The College’s peer educators host a variety of events throughout the year with the goal of increasing awareness surrounding the issue of mental health. Beautiful Reflections marks the first of three events organized by the group in acknowledgement of EDAM. The purpose of this event was “to inspire positive body image and get people thinking about Eating Disorders Awareness Month,” according to Gargano.

Gargano and two other peer educators were stationed at the table throughout the event. Junior psychology major and chair of CAPS’s peer educators program, Caitlin Loyka, said that this event has been in place for two years.

“When people see their reflections, they can be reminded of just how beautiful they are, as their peers see them,” Loyka said.

While the event was led by the CAPS peer educators, it was co-sponsored by Active Minds, a mental health awareness club on campus.

“Eating disorders are far more common than most people realize,” junior psychology major and Active Minds Secretary Jessica Roman said. “Creating (an) open discussion helps people understand the struggles and hopefully encourages anyone thinking of getting help to in fact seek the help they may need. There is absolutely no shame in getting help.”
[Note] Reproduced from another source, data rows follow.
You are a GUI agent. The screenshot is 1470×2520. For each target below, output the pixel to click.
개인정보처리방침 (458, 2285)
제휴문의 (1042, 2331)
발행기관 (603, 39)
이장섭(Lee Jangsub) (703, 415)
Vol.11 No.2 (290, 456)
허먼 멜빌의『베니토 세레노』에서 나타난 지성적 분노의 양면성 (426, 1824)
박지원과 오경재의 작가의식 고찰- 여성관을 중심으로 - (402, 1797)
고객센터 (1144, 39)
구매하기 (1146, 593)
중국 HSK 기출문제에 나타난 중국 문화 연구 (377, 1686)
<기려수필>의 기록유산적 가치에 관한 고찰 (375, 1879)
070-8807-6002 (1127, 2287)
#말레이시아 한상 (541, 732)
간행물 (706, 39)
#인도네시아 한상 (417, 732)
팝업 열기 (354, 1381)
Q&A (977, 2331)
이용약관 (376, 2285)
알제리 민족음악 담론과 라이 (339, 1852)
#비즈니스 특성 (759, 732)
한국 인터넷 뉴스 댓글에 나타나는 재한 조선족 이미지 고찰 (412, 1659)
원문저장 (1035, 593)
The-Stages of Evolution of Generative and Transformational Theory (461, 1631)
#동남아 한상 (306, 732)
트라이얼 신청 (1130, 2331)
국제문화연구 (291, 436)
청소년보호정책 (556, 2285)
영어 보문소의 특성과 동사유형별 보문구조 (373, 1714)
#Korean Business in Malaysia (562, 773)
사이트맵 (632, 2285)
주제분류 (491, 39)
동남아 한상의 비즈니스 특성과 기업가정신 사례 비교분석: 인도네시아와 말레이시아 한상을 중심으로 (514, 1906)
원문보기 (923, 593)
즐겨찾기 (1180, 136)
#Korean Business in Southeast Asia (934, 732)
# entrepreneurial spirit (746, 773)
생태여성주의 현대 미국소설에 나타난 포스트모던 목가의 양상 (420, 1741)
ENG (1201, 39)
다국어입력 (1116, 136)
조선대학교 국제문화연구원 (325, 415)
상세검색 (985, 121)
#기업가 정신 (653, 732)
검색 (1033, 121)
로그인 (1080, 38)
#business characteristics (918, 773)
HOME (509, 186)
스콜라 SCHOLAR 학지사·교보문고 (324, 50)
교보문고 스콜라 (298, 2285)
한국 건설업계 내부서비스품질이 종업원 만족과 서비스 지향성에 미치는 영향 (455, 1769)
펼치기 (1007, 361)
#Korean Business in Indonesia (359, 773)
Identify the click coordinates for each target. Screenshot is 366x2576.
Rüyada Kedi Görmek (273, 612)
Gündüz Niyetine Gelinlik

Freshmen biology majors Zara Rasif and Sandra Phan both stopped by the event to write words of encouragement. Phan had read about Beautiful Reflections on Facebook, while Rasif said she had a similar event in her high school. Both understood the significance of the event and were happy to contribute to it. They hope their messages will have a positive impact on those struggling with body images and confidence.

Beautiful Reflections and the other upcoming EDAM events are particularly important because they encourage people not to shy away from the sometimes sensitive topics of eating disorders and mental health.

“The events dispel any myths surrounding eating disorders and encourage open discussion about eating disorders,” Roman said.

In addition to spreading awareness about mental health and eating disorders, the event also serves as a reminder to those struggling with body image that they are not alone.

“It’s hard to bring up an eating disorder to someone because it makes it something real, but going through it alone is even harder,” Gargano said. “We hope that through writing positive messages on the mirrors, students will inspire each other to see themselves in a positive and beautiful way.”